ABOUT THIS EXERCISE: Restate each entry shown beneath this instruction, keeping its wording intact.

Collected data:
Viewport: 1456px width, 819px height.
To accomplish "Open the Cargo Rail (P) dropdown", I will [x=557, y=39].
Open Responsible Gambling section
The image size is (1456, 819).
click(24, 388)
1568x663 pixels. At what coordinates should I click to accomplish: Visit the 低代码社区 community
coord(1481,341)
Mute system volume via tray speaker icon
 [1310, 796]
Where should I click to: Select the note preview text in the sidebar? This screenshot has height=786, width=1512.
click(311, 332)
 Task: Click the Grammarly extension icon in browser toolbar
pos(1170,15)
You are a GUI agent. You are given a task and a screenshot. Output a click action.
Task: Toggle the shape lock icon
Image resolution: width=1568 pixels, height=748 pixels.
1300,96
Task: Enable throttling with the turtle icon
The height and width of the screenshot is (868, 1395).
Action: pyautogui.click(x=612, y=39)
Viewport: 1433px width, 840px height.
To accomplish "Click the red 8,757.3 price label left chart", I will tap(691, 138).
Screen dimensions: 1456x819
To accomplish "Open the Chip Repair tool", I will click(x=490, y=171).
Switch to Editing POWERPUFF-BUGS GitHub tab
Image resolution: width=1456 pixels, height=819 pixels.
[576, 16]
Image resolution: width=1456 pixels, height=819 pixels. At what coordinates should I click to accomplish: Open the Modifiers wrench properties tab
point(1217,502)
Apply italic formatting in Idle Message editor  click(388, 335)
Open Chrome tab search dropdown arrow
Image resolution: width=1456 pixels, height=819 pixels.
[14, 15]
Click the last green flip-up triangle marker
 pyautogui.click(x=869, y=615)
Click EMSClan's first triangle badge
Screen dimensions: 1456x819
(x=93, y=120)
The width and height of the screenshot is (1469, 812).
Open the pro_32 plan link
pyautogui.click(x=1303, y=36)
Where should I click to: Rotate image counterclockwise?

ANSWER BOX:
Viewport: 1456px width, 819px height.
To accomplish "Open the Cargo Rail (P) dropdown", I will [x=557, y=39].
Open Responsible Gambling section
The image size is (1456, 819).
click(24, 388)
1568x663 pixels. At what coordinates should I click to accomplish: Visit the 低代码社区 community
coord(1481,341)
Mute system volume via tray speaker icon
 [1310, 796]
Where should I click to: Select the note preview text in the sidebar? This screenshot has height=786, width=1512.
click(311, 332)
 Task: Click the Grammarly extension icon in browser toolbar
pos(1170,15)
You are a GUI agent. You are given a task and a screenshot. Output a click action.
Task: Toggle the shape lock icon
Image resolution: width=1568 pixels, height=748 pixels.
1300,96
Task: Enable throttling with the turtle icon
The height and width of the screenshot is (868, 1395).
Action: pyautogui.click(x=612, y=39)
Viewport: 1433px width, 840px height.
To accomplish "Click the red 8,757.3 price label left chart", I will tap(691, 138).
Screen dimensions: 1456x819
To accomplish "Open the Chip Repair tool", I will click(x=490, y=171).
Switch to Editing POWERPUFF-BUGS GitHub tab
Image resolution: width=1456 pixels, height=819 pixels.
[576, 16]
Image resolution: width=1456 pixels, height=819 pixels. At what coordinates should I click to accomplish: Open the Modifiers wrench properties tab
point(1217,502)
Apply italic formatting in Idle Message editor  click(388, 335)
Open Chrome tab search dropdown arrow
Image resolution: width=1456 pixels, height=819 pixels.
[14, 15]
Click the last green flip-up triangle marker
 pyautogui.click(x=869, y=615)
Click EMSClan's first triangle badge
Screen dimensions: 1456x819
(x=93, y=120)
The width and height of the screenshot is (1469, 812).
Open the pro_32 plan link
pyautogui.click(x=1303, y=36)
Where should I click to: Rotate image counterclockwise?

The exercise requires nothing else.